▸ TASK REQUIREMENTS
Retype the portion of the records that opens with the line containing "Where should I" and runs through the end of the records, both ends included. Leave the pictures out of your answer.

[Items listed in a dataset]

# # # # #

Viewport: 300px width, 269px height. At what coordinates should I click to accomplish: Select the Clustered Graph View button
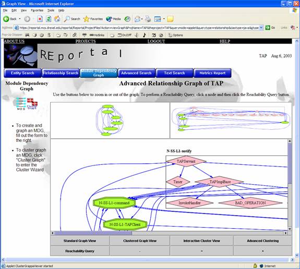tap(140, 241)
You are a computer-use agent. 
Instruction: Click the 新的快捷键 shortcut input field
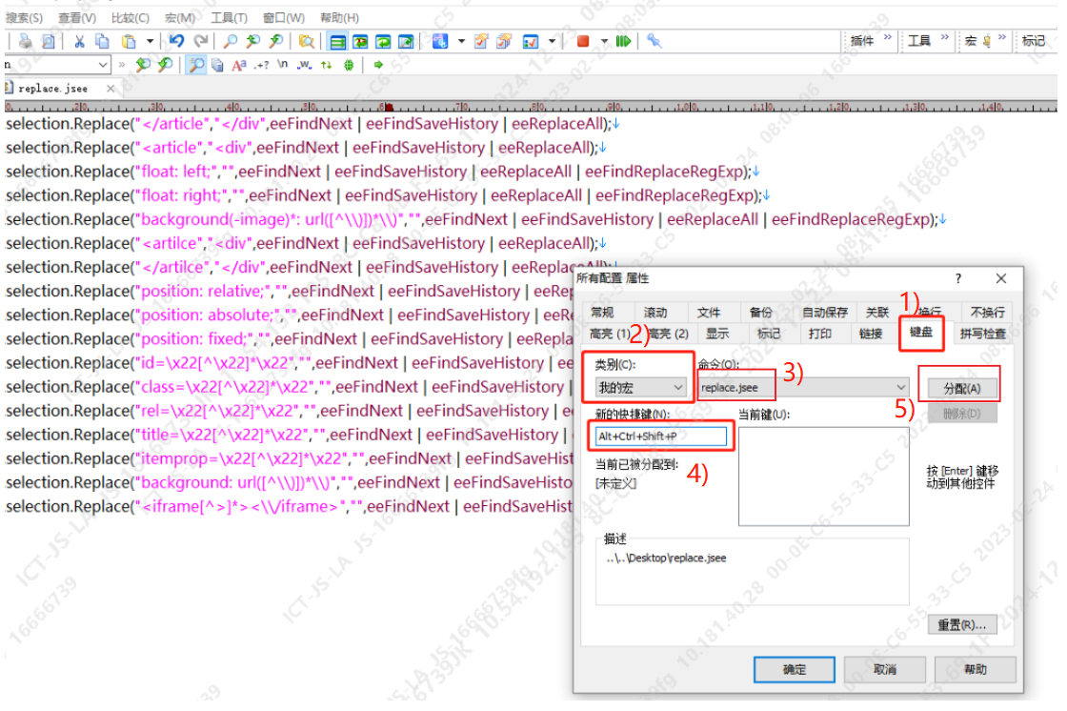(x=660, y=437)
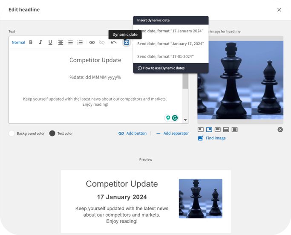Insert a numbered list
291x235 pixels.
80,42
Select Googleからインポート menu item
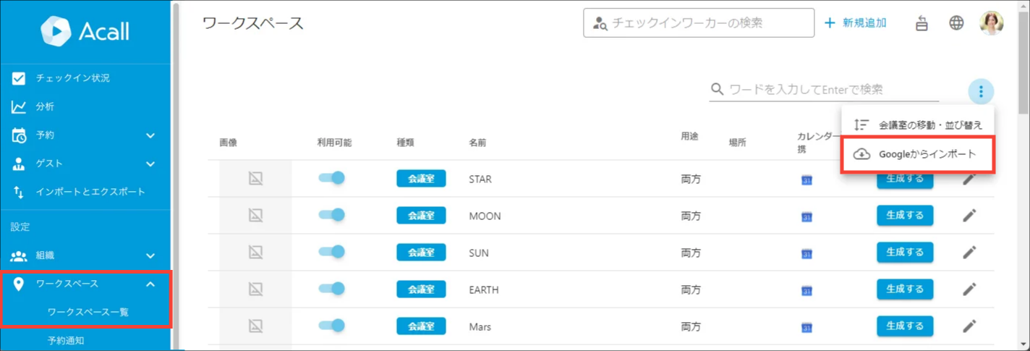The image size is (1030, 351). coord(917,154)
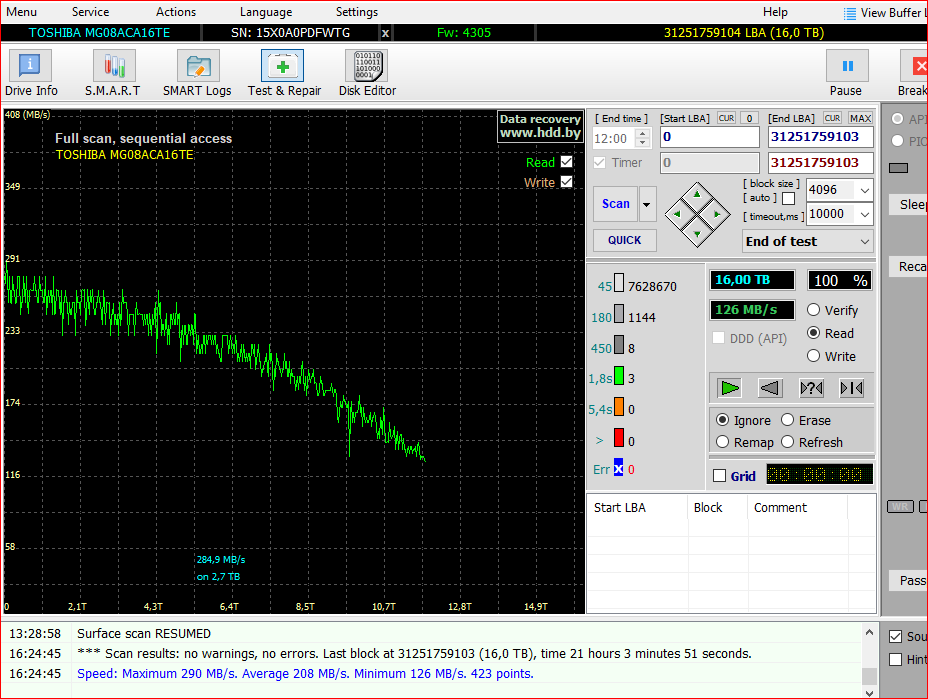Select the Remap radio option
928x699 pixels.
723,442
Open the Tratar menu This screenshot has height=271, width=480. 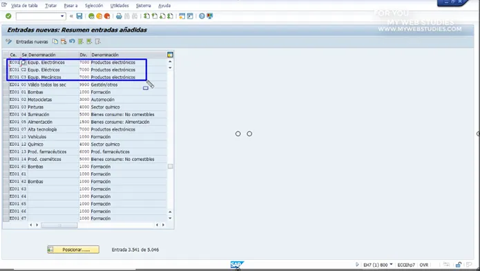[x=51, y=6]
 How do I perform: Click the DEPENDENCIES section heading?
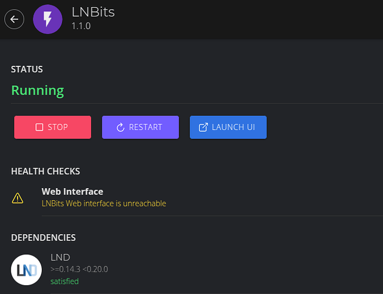[x=44, y=238]
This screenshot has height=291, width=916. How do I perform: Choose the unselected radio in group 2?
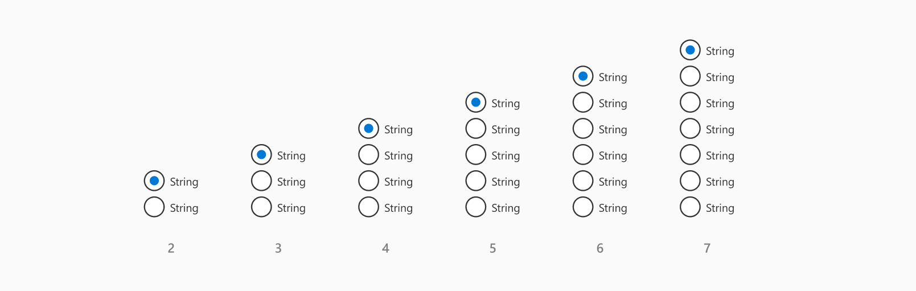(x=154, y=207)
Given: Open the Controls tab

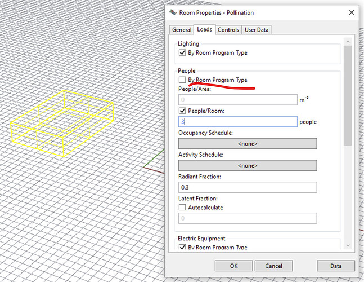Looking at the screenshot, I should (x=228, y=30).
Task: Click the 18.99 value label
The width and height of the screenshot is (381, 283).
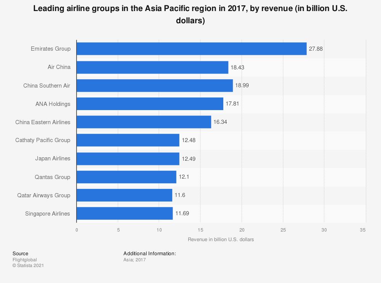Action: tap(242, 85)
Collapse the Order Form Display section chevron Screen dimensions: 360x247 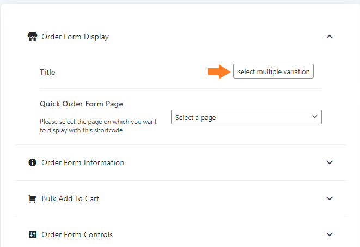[330, 37]
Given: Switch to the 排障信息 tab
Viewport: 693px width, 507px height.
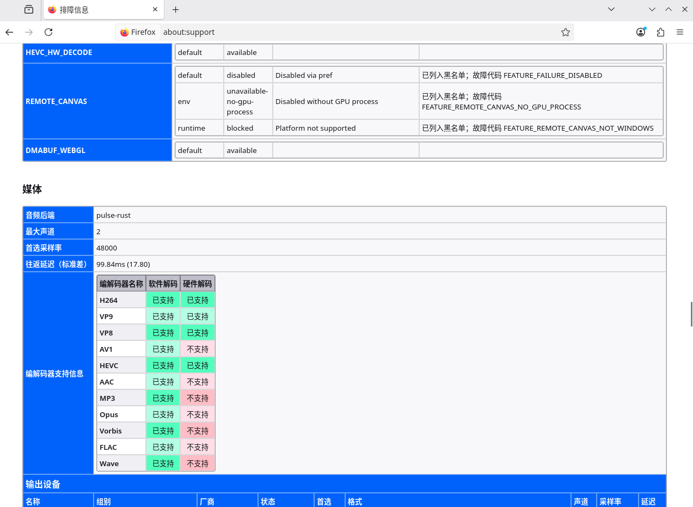Looking at the screenshot, I should [x=93, y=9].
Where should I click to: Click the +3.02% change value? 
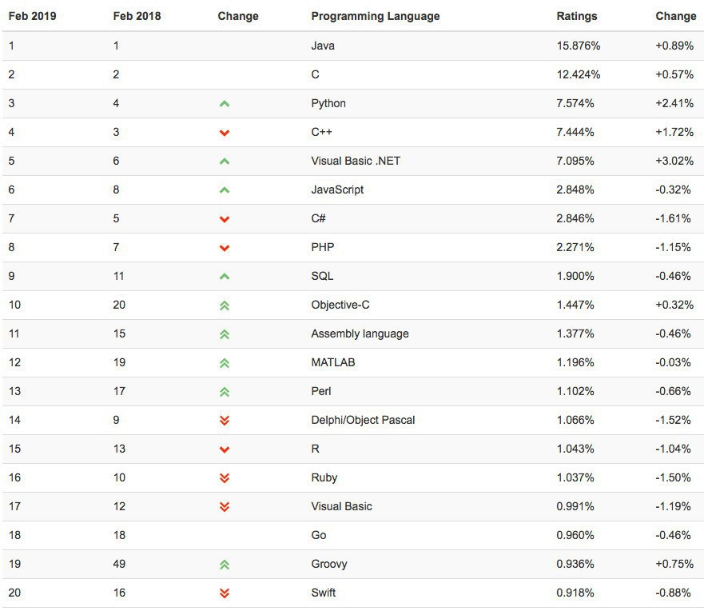tap(673, 161)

# # # # #

▸ REPLY TO THE TASK
Where should I click to: Click the +3.02% change value? 
tap(673, 161)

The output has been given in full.